## EXERCISE DESCRIPTION:
Write each line out exactly, from the one containing "The height and" through the final line of the data, and keep pictures out of the copy.

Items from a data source
====
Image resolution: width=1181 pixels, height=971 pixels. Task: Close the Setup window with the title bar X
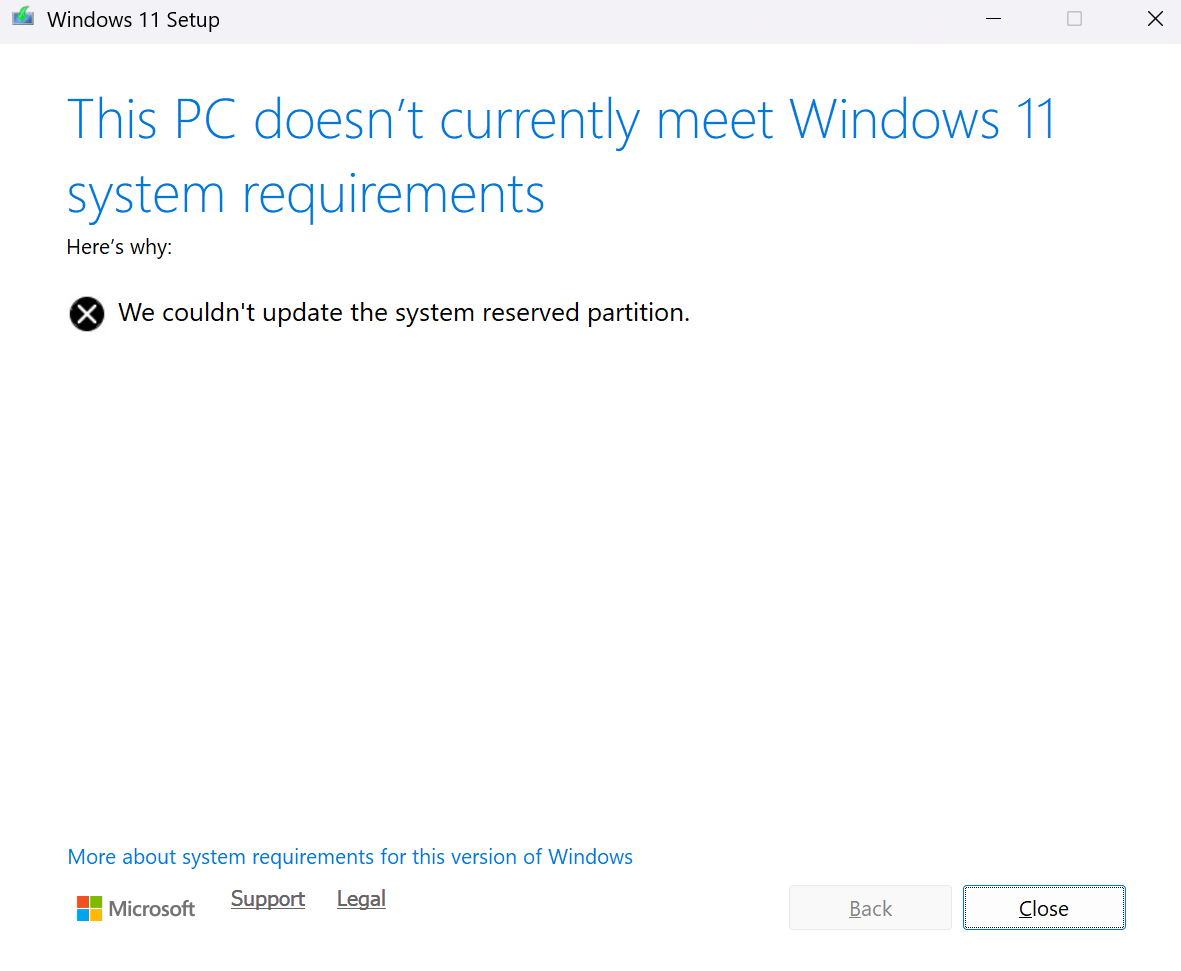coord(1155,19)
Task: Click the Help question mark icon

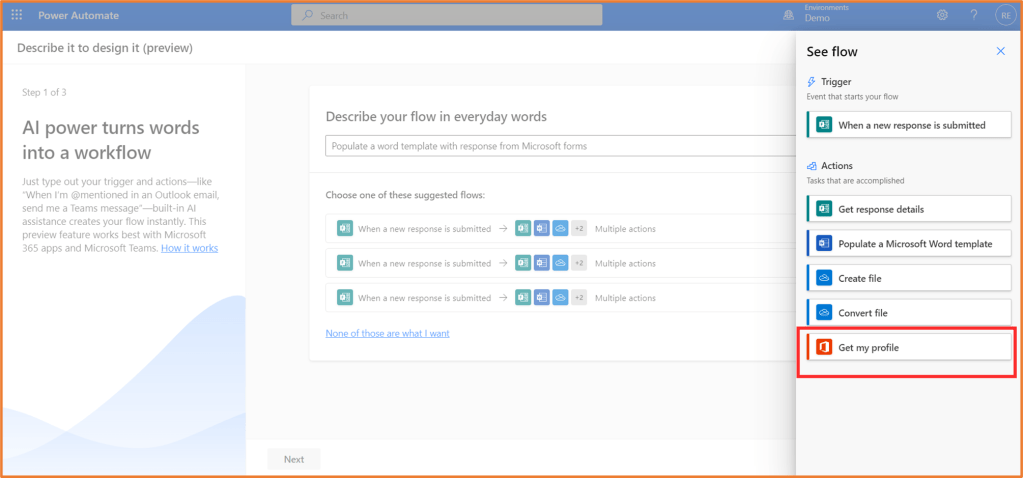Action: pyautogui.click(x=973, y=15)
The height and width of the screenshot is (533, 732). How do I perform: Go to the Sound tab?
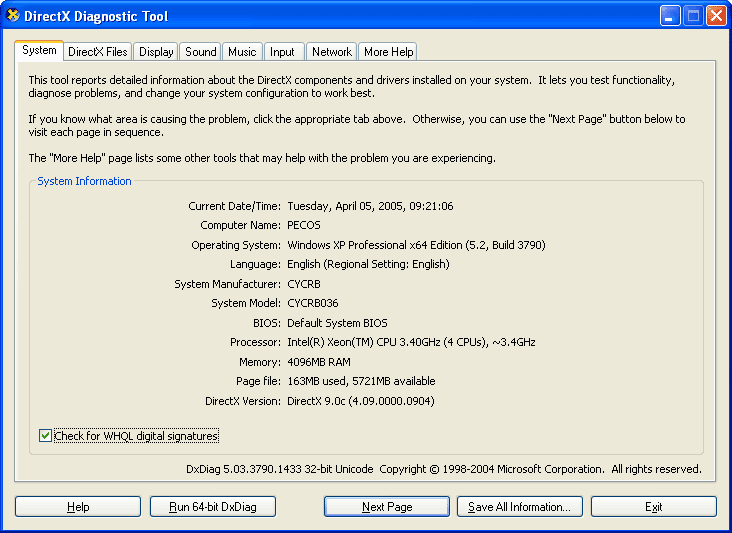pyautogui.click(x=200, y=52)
====
## REPLY:
The height and width of the screenshot is (533, 732). How do I perform: Go to the Sound tab?
pyautogui.click(x=200, y=52)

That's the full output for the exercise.